What you output must match the entries exactly, apart from the pictures, which are left out.
(MATERIALS PROVIDED begins)
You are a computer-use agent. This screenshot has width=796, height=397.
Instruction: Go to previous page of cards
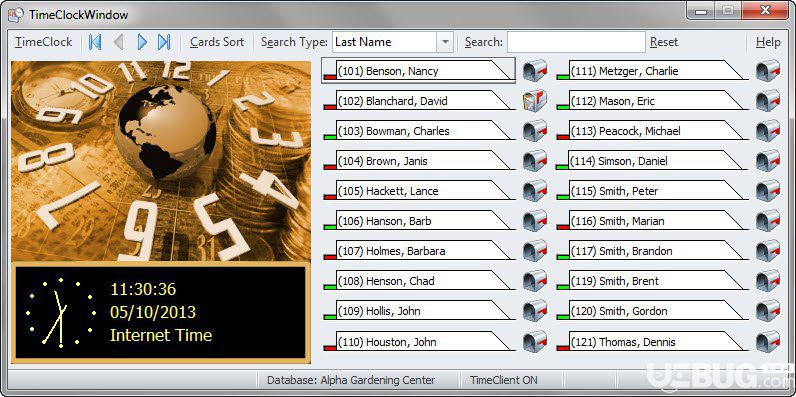click(x=118, y=42)
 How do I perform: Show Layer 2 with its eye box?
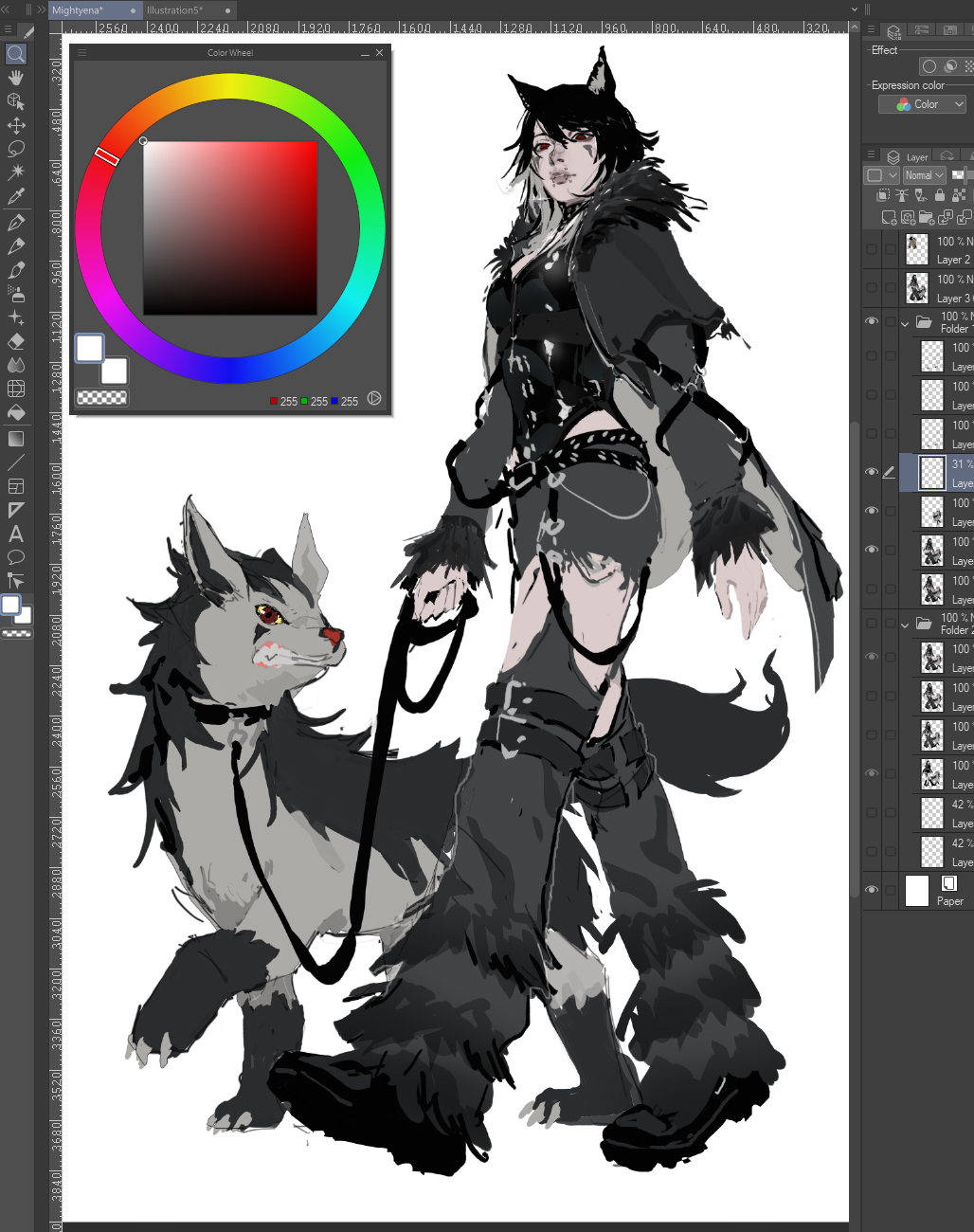click(872, 249)
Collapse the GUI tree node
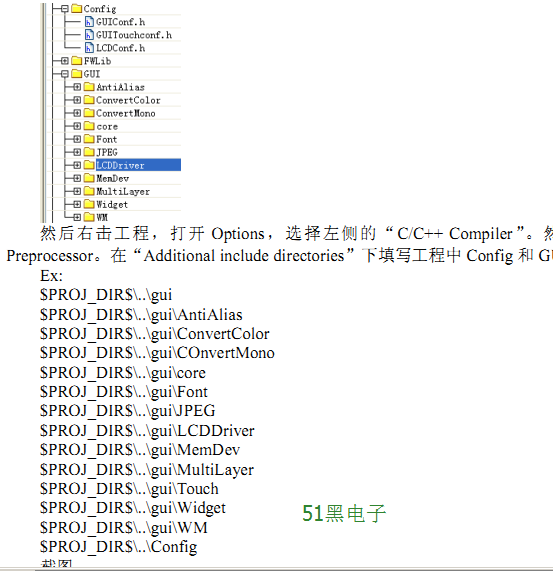Viewport: 553px width, 571px height. [65, 74]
(MATERIALS PROVIDED ends)
▶ **REPLY**:
You are a computer-use agent. This screenshot has width=796, height=397.
Instruction: Go to previous page of cards
click(x=118, y=42)
 How do I perform: Show Layer 2 with its eye box?
click(872, 249)
Collapse the GUI tree node
Viewport: 553px width, 571px height. [65, 74]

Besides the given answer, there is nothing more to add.